### Task directions
Once you find the line containing "Choose MKV as" in the data below, copy it and each following line exactly, up to and including the line containing "Task: Enable the 显示变换控件 checkbox", and nothing else.

### Supplied data
========
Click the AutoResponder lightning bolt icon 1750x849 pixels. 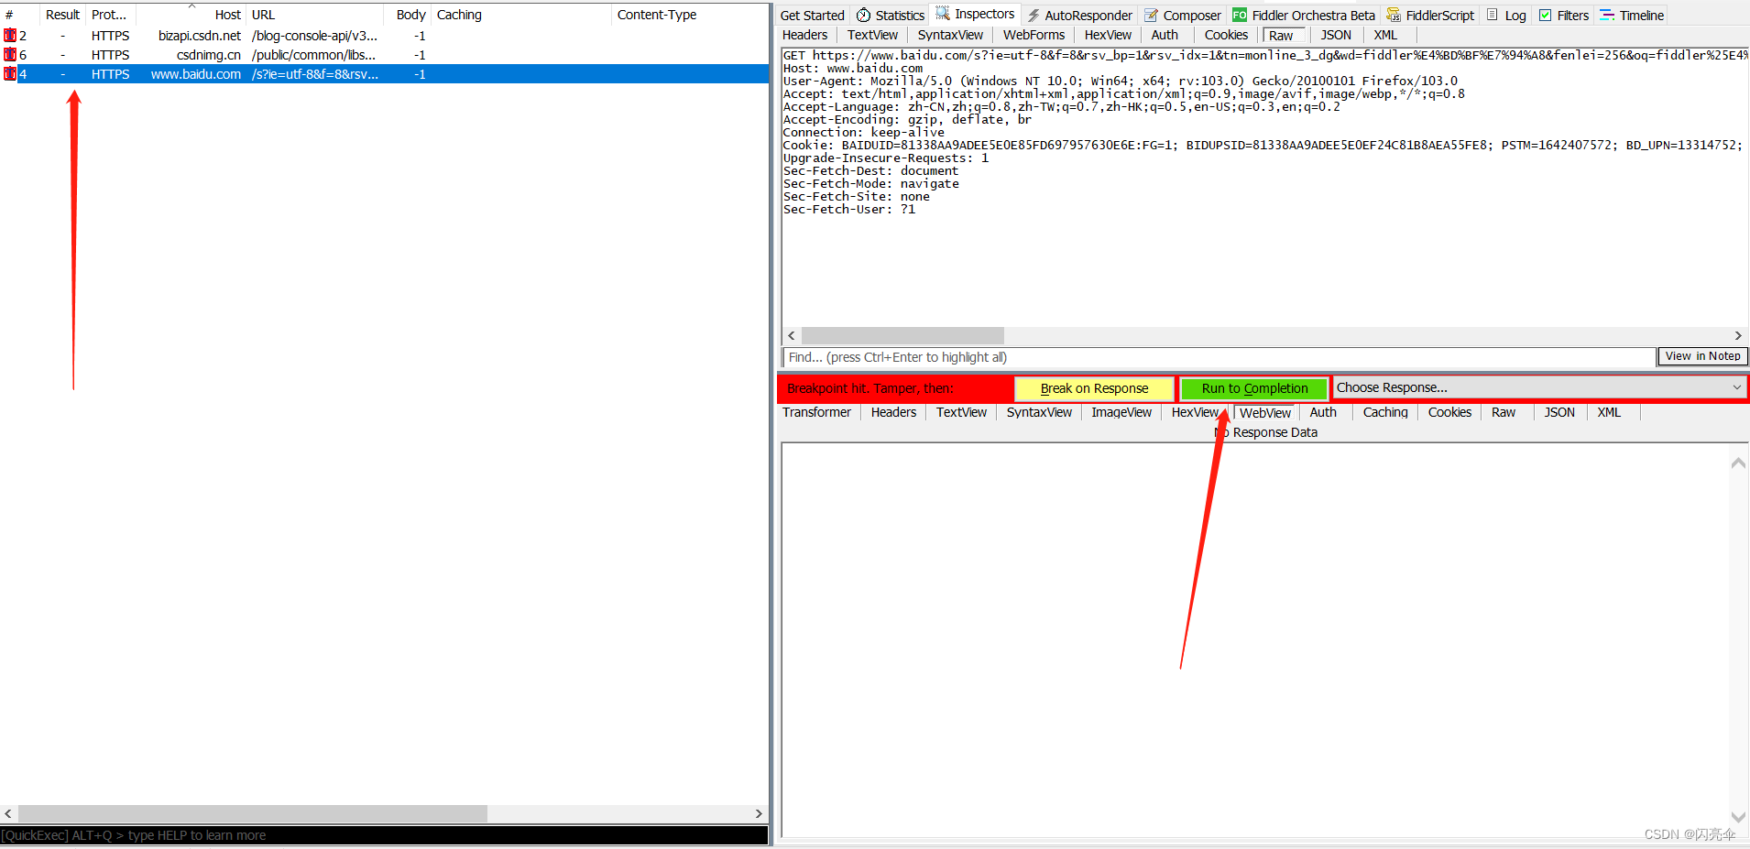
========
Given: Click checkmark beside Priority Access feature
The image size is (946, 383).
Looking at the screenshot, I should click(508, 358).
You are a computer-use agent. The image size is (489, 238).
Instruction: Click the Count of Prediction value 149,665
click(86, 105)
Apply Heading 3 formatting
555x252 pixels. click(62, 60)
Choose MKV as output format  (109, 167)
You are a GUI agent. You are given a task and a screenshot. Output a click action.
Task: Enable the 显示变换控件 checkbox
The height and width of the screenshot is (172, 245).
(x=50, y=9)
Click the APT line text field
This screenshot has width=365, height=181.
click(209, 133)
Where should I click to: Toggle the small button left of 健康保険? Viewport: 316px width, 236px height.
========
### Answer below
Choose MKV as output format  (109, 167)
You are a GUI agent. You are given a task and a screenshot. Output a click action.
Task: Enable the 显示变换控件 checkbox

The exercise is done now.